3) There is also the destiny that feels human love as something divine, something that can be transfigured and become a very powerful driving force. I did not believe it possible, except in dreams, until the day I met someone here. But you do not believe in these things, so I shall not speak of it further. I can gag this also and tell myself that one day all will be filled in the inner divine love. But that does not prevent this other need in me from living and from finding that life is dry and from saying, “Why this outer manifestation if all life is in the inner realms?” But neither can I stifle this with reasoning.

So there remains the pure spiritual destiny, pure interiorization. That is what I have been trying to do for the last five years, without much success. There are good periods of collaboration, because one part of my being can be happy in any condition. But in a certain way this achievement remains truncated, especially when you base spiritual life on a principle of integrality. And these three destinies in me have their own good reasons, which are true: they are not inferior, they are not incidental, they are woven from the very threads that created the spiritual life in me. My error is to open the door to revolt when I feel too poignantly one or the other being stifled.

So you see, all this is insoluble. I have only to bow before these unfortunate circumstances. I perceive an injustice somewhere, but I have only to remain silent.


And I was also struck when you told me that I wanted to “kick up a row.” You so clearly implied that I was leaving the Ashram in a “shoddy” way. So that also froze me. I thought I had done my best and, in order to serve you, repressed as much as I could the others in me.

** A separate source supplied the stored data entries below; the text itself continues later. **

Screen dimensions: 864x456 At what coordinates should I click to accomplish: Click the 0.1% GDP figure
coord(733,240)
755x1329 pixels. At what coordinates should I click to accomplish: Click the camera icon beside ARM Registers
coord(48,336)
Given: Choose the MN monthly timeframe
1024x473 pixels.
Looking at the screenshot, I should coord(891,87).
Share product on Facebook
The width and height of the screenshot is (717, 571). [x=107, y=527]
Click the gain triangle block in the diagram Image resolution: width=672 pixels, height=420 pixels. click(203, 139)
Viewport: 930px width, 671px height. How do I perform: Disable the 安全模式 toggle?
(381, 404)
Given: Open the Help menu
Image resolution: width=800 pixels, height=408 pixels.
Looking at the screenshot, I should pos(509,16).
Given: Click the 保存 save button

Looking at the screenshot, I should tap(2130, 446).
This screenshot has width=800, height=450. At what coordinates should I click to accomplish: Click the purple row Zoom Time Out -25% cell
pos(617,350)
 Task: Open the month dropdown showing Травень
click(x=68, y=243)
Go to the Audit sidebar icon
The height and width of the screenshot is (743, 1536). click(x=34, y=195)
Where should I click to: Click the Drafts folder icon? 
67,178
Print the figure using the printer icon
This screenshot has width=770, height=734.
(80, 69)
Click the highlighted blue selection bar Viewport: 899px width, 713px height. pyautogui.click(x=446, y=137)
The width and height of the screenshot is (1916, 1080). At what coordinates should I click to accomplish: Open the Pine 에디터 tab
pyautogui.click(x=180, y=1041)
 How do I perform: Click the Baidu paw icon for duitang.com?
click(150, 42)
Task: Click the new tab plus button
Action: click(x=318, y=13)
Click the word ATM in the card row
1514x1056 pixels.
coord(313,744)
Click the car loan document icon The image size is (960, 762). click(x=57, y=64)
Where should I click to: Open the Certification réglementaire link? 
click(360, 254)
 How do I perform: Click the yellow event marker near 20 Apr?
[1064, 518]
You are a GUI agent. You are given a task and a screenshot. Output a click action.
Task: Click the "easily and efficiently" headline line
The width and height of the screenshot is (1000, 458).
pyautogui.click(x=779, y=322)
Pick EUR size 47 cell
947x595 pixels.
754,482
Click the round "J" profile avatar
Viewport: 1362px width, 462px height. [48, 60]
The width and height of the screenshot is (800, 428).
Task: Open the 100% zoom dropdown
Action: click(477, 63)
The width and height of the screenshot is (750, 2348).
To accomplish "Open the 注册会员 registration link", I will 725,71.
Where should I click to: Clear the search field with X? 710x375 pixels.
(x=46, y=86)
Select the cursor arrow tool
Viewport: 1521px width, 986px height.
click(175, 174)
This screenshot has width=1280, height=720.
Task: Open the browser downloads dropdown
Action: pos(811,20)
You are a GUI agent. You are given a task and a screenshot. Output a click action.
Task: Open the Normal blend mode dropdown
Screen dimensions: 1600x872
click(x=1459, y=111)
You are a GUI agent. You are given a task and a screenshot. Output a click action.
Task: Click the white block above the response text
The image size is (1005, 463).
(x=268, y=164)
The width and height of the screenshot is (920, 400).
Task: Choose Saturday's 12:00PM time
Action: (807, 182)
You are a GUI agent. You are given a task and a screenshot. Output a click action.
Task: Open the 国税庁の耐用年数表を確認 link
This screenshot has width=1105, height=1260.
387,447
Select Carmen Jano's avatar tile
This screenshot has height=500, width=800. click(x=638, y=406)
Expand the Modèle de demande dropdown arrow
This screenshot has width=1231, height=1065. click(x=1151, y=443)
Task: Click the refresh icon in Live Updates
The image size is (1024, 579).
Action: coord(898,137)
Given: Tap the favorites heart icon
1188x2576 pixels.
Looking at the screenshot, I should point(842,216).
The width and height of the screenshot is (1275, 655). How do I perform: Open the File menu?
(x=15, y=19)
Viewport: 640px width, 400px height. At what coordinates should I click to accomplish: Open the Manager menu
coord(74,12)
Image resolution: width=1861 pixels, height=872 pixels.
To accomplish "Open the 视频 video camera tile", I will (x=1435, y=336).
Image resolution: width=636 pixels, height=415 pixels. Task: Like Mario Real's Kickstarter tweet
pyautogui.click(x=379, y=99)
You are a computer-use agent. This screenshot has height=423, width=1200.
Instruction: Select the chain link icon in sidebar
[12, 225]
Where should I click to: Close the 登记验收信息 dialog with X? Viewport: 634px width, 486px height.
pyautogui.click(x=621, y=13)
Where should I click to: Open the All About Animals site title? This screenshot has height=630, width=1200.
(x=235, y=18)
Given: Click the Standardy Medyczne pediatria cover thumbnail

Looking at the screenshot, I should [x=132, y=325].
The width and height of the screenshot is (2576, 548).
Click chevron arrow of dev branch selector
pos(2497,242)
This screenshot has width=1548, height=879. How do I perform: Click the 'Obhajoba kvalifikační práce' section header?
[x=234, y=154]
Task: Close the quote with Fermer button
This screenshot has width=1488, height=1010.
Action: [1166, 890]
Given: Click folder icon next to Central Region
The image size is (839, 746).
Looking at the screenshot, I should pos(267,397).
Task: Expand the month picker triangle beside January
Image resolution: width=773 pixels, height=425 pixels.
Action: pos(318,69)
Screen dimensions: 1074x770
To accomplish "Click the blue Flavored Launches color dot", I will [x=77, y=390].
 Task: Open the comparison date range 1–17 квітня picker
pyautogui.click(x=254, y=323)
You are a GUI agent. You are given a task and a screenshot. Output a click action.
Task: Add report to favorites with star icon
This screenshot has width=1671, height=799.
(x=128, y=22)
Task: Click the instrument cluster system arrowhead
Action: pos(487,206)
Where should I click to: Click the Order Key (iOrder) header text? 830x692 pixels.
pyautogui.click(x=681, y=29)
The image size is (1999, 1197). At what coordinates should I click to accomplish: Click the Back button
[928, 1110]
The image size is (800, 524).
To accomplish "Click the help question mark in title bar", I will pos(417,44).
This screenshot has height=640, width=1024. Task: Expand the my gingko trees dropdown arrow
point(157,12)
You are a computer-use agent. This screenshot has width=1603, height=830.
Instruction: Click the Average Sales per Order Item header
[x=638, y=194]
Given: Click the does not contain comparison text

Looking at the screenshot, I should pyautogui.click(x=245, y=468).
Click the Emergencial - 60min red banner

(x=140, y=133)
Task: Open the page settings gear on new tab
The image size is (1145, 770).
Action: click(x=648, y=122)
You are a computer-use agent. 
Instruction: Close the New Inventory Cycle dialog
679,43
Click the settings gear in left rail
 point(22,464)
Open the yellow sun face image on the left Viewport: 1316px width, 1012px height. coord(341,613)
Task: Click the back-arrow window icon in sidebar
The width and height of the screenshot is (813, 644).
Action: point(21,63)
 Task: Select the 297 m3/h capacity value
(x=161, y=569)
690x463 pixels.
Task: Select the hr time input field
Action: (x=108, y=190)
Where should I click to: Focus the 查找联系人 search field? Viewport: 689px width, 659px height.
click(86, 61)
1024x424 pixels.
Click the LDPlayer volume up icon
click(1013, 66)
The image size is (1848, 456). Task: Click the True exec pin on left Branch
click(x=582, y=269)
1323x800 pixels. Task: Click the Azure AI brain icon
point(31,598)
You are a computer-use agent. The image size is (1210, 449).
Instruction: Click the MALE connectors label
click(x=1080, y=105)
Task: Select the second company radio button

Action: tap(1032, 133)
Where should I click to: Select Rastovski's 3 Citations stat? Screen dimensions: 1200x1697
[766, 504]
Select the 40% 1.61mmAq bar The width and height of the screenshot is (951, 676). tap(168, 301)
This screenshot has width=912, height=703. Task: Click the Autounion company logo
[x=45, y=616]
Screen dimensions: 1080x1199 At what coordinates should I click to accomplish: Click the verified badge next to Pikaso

So there. I can find no solution. X will not understand, and I will not say anything to him. But I obey you because everything is futile and there is too much pain in this world, and also someone in me needs you, someone who loves you in his own way.

Signed: Satprem


(Mother's reply)

Friday, 5.29.59

Satprem, my dear little one,

I have read your letter in its entirety and I remain convinced that one day all the parts of your being, without excluding any, will be fully satisfied. But we shall see about that later.

For the moment, I only want to tell you, from the bottom of my heart – which is so deeply touched – thank you.

With all my love.

Signed: Mother

I will see you tomorrow morning at ten o'clock and I hope that a few small misunderstandings may be clarified.

I am sending you forthwith the note that I had prepared for tomorrow morning.


(Note from Mother to Satprem)

I did not utter the words that you heard – I wanted to speak to you of my experience during the night, but I was paralyzed because I clearly felt that you no longer understood me. As soon as I received your letter, I concentrated on you in an effort to help you, and when night fell, just at the hour I enter into contact with X, I called for his help – whereupon he sent me this little Kali whom he had already sent once before. So I went to your house, I took you in my arms and pressed you tightly to my heart to keep you as sheltered as possible from blows, and I let Kali do her warrior dance against this titan who is always trying to possess you, creating this rebelliousness in you. She must have at least partially succeeded in her work, because very early in the morning the titan went away somewhat discomfited, but while leaving, he flung this at me as he went by: “You will regret it, for you would have had less trouble if he had left.” I flung his suggestion back in his face with a laugh and told him, “Take that, along with all the rest of your ugly person! I have no need of it!” And the atmosphere cleared up.

I wanted to tell you all this, but I couldn't because you were still far away from me and it would have seemed like boasting. Also the misunderstanding created by the distance made you hear other words than those I uttered.